Ему было плохо, плохо, мне бы внимательней прислушаться к тому, что он
говорил мне при встрече, но вокруг были такие восторги по поводу его жизни
и успехов, что они мешали сосредоточиться, довести собственные, точные
впечатления до сознания. В своем замечательном "Путешествии в Стамбул" он
рассказывает, как сидит в турецком кафе и смотрит в сторону России, "извне"; в том же 1985 году, в июне, мы жили в Пицунде и наверняка не раз смотрели в
сторону Стамбула, мечтая о других берегах, куда нас не пускали. Возможно,
наши взгляды, не будь столь огромного расстояния и морского тумана, могли
встретиться.

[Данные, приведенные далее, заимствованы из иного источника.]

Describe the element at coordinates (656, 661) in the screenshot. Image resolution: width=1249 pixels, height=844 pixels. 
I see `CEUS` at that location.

Мне кажется, жизнь в России и жизнь в эмиграции -- это два
крыла одной бабочки, и будучи наложены друг на друга, они совпадут всеми
точками и крапинками: те беды стоят наших, так на так.
Некоторые наши общие друзья (М.Петров, Я.Гордин) заступились за меня.
"Скажи Сашке, чтоб не обижался, -- говорил он Мише Петрову. -- Пусть
напишет тоже что-нибудь такое про меня -- и забудет". Как рассказывал мне
Петров, все время возвращался к этой теме.
Осенью 1994 года я преподавал один семестр в Гарварде -- и, конечно,
позвонил Бродскому, он был рад моему звонку -- и мы помирились. О чем
говорить! А когда я приехал в Нью-Йорк, опять встретились и опять он повел
меня в китайский ресторан. Расспрашивал об общих друзьях и знакомых:
Уфлянде, Гордине, Рейне, В.Муравьеве, -- о последнем я ничего рассказать не
мог, мы как-то потеряли друг друга. Рассказывал мне о Наймане.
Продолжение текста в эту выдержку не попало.